→ **TASK PROMPT**
Extract every record, exactly as written, and ignore the pictures.
MATERIAL PROVIDED Block Start
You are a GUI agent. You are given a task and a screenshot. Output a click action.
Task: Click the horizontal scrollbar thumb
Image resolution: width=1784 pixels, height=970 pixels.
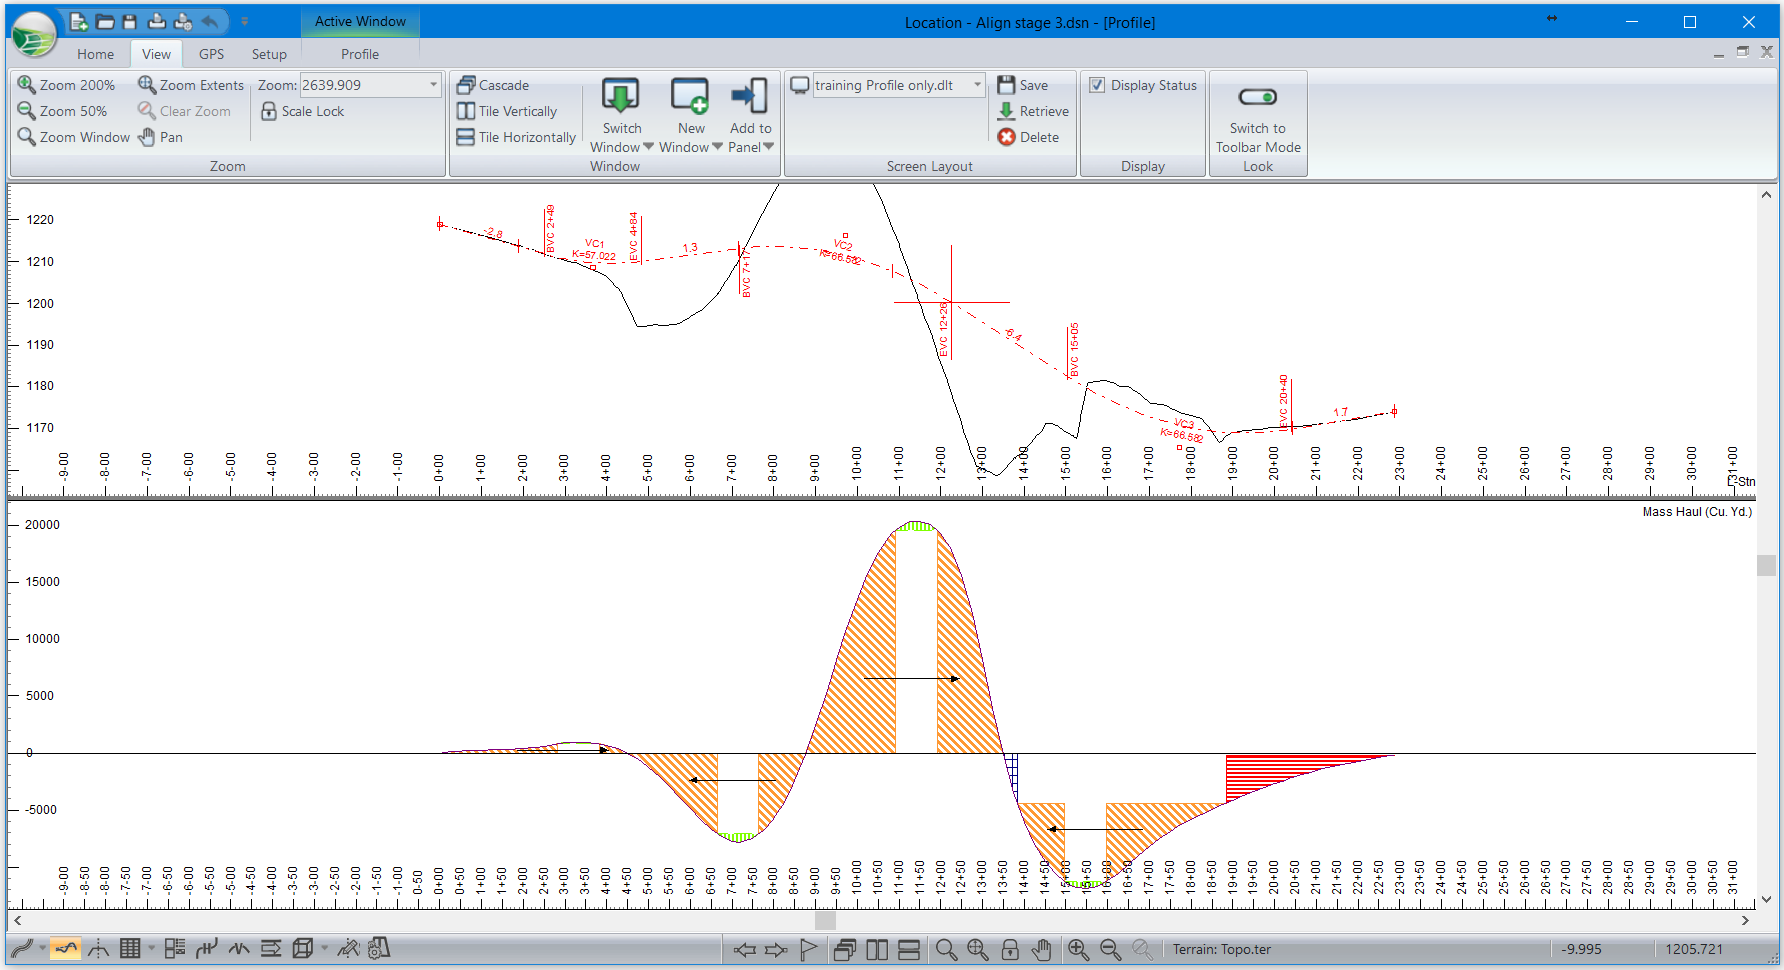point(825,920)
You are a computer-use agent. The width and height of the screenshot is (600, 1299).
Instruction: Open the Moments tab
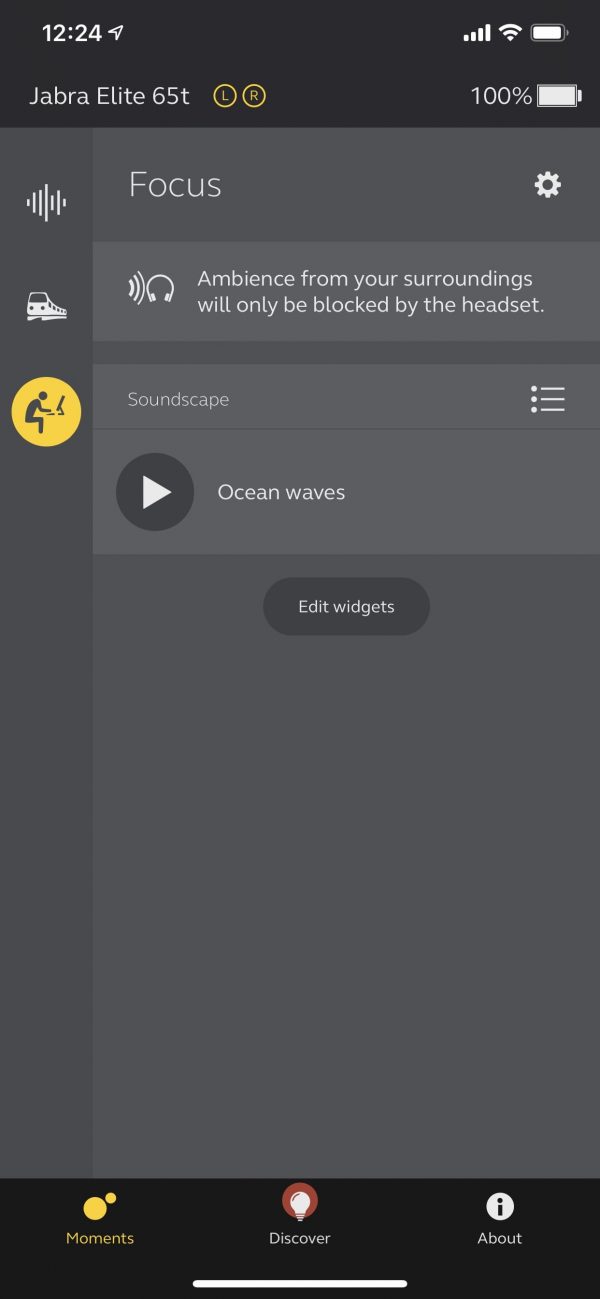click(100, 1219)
MATERIAL PROVIDED Block End
→ **EXERCISE SOLUTION**
You are a GUI agent. You are given a task and a screenshot. Output a click action.
Task: Click the horizontal scrollbar thumb
Image resolution: width=1784 pixels, height=970 pixels.
point(825,920)
You are a computer-use agent. The width and height of the screenshot is (600, 1299).
Instruction: Open the Moments tab
click(100, 1219)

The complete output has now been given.